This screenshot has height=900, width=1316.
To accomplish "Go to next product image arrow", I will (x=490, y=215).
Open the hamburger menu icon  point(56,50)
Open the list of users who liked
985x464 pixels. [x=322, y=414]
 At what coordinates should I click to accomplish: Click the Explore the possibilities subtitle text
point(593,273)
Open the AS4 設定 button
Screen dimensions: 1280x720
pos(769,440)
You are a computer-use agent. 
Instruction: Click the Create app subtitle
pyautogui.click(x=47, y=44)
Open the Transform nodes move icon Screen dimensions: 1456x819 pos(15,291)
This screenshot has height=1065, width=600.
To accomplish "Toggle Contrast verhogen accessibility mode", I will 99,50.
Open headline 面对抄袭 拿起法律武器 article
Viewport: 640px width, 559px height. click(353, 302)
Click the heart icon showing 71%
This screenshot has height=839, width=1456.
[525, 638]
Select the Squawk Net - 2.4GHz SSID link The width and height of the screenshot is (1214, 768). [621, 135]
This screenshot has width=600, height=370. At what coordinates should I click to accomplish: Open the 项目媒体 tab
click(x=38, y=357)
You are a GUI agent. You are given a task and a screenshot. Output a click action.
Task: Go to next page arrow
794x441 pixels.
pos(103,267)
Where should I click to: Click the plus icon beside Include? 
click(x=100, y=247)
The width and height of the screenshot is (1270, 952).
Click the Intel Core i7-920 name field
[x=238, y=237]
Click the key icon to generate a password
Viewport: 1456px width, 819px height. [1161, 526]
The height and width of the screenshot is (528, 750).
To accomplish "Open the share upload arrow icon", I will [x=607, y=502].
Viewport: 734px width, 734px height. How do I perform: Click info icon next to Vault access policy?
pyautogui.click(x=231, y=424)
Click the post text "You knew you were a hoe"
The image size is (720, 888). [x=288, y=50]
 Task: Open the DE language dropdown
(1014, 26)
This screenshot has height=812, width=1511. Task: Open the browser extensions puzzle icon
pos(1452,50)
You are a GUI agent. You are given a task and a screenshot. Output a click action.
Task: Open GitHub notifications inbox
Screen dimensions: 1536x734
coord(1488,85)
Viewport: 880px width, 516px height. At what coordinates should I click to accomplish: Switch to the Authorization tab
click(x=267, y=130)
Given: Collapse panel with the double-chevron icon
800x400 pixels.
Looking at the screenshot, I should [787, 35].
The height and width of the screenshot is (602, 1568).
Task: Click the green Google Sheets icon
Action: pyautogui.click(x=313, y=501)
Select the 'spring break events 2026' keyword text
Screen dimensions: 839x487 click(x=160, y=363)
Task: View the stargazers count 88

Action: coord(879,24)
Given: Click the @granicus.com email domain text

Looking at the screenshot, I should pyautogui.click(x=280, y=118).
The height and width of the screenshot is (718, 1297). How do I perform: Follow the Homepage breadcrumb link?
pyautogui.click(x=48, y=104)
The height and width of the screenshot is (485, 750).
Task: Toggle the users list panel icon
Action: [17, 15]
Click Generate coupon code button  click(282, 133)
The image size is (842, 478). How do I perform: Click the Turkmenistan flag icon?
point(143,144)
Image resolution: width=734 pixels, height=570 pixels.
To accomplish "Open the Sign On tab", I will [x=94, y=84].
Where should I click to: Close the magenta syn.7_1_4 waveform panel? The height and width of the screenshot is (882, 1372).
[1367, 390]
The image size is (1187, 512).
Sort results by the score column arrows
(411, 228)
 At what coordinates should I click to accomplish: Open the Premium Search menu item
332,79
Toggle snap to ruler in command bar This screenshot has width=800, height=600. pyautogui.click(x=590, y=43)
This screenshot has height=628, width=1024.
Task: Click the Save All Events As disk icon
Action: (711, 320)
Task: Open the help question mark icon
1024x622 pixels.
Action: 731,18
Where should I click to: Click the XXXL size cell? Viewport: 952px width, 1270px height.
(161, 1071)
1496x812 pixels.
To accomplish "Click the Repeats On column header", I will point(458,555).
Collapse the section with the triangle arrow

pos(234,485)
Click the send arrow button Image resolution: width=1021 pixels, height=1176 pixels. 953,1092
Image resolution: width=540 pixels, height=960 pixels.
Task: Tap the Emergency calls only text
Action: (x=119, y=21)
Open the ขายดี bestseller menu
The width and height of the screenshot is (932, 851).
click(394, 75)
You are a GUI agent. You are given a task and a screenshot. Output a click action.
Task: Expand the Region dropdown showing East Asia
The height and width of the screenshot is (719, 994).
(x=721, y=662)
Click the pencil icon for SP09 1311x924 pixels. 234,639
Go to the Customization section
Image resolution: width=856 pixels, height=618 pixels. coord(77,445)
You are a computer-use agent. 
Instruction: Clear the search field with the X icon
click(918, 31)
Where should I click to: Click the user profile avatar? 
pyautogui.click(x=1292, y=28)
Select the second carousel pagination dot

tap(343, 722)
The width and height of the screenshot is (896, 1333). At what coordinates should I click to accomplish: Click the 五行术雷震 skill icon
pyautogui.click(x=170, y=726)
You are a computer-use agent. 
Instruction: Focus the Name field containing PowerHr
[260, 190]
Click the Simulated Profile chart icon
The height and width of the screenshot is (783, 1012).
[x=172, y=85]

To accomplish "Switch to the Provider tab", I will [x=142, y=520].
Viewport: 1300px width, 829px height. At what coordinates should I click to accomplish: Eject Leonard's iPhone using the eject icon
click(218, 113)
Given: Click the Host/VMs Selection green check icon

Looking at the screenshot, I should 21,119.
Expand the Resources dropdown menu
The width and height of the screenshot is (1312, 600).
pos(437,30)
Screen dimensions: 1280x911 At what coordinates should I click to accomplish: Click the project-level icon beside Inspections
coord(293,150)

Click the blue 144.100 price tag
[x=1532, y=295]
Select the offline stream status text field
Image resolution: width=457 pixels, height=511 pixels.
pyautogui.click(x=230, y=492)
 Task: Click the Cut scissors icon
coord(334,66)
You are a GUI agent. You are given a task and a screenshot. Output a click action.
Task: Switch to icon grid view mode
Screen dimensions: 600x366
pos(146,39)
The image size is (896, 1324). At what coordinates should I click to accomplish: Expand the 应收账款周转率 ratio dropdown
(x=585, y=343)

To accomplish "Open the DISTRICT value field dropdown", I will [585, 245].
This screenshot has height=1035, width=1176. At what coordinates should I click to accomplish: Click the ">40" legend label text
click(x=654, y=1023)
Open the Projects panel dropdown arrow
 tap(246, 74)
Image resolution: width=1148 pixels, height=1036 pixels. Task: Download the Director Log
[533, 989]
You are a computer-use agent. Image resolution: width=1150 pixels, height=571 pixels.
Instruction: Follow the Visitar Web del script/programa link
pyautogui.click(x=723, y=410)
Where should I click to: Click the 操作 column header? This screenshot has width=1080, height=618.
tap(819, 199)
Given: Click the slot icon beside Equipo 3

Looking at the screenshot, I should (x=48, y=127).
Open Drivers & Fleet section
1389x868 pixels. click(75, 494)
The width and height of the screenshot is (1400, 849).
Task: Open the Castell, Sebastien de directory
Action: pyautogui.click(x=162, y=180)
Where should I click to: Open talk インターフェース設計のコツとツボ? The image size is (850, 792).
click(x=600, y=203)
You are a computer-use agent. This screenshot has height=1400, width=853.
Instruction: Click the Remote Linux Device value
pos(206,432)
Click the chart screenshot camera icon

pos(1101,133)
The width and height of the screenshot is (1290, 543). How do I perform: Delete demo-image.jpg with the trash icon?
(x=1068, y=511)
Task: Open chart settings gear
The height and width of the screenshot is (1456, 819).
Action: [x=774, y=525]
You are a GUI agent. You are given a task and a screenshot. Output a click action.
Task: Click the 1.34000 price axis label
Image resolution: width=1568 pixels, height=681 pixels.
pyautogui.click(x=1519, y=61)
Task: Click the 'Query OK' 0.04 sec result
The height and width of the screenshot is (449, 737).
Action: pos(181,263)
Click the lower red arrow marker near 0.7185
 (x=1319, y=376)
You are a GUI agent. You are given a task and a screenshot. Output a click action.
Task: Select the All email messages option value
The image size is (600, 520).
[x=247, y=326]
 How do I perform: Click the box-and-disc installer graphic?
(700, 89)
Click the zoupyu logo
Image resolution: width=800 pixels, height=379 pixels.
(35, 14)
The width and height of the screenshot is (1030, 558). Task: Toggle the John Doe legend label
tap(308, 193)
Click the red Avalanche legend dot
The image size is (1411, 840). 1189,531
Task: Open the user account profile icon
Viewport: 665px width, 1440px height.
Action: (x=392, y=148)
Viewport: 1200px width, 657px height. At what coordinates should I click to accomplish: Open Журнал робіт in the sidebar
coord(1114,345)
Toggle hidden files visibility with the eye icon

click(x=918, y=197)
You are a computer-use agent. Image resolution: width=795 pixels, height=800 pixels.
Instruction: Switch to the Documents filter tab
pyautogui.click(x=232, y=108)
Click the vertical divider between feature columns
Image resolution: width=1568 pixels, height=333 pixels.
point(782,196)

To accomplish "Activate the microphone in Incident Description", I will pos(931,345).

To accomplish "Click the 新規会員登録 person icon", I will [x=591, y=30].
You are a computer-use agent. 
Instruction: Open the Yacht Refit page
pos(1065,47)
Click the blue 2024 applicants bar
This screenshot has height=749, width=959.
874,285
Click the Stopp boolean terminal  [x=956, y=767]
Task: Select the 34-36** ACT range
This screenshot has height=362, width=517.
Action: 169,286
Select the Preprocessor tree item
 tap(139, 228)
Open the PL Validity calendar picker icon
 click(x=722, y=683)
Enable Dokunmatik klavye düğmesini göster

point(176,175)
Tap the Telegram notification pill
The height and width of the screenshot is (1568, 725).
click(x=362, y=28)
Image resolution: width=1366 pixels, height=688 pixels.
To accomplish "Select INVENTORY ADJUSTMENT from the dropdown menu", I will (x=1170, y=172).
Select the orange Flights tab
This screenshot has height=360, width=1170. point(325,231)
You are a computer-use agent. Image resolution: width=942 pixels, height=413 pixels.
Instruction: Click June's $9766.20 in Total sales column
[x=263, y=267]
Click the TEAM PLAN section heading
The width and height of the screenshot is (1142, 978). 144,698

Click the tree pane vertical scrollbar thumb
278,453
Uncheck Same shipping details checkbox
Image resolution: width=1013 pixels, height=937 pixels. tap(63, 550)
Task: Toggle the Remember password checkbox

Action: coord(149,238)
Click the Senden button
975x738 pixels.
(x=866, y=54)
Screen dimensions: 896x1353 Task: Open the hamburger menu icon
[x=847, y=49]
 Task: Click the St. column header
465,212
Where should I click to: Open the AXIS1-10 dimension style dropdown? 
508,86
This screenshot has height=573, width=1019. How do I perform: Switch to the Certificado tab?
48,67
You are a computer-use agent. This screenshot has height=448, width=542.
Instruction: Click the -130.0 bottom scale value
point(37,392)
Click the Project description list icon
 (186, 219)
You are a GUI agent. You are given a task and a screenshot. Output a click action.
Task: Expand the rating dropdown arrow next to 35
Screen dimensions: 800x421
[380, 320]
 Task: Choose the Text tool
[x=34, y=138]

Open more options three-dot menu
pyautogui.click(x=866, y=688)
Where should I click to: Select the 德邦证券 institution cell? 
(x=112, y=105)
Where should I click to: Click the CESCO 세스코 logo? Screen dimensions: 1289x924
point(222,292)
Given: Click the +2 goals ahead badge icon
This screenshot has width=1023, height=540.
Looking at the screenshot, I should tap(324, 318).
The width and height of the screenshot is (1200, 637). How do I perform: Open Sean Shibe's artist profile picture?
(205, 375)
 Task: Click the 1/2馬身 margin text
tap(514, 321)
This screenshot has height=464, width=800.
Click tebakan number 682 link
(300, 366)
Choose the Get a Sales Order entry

_EXERCISE DETAILS_
Repeat exactly, and only, the lines of the records above, starting with the line that contains "Where should I click to: Select" and ending with the final line, both included.

_THE COMPLETED TASK_
Where should I click to: Select the 德邦证券 institution cell? 
(x=112, y=105)
Where should I click to: Click the CESCO 세스코 logo? Screen dimensions: 1289x924
point(222,292)
Given: Click the +2 goals ahead badge icon
This screenshot has width=1023, height=540.
Looking at the screenshot, I should tap(324, 318).
The width and height of the screenshot is (1200, 637). How do I perform: Open Sean Shibe's artist profile picture?
(205, 375)
 Task: Click the 1/2馬身 margin text
tap(514, 321)
This screenshot has height=464, width=800.
Click tebakan number 682 link
(300, 366)
Choose the Get a Sales Order entry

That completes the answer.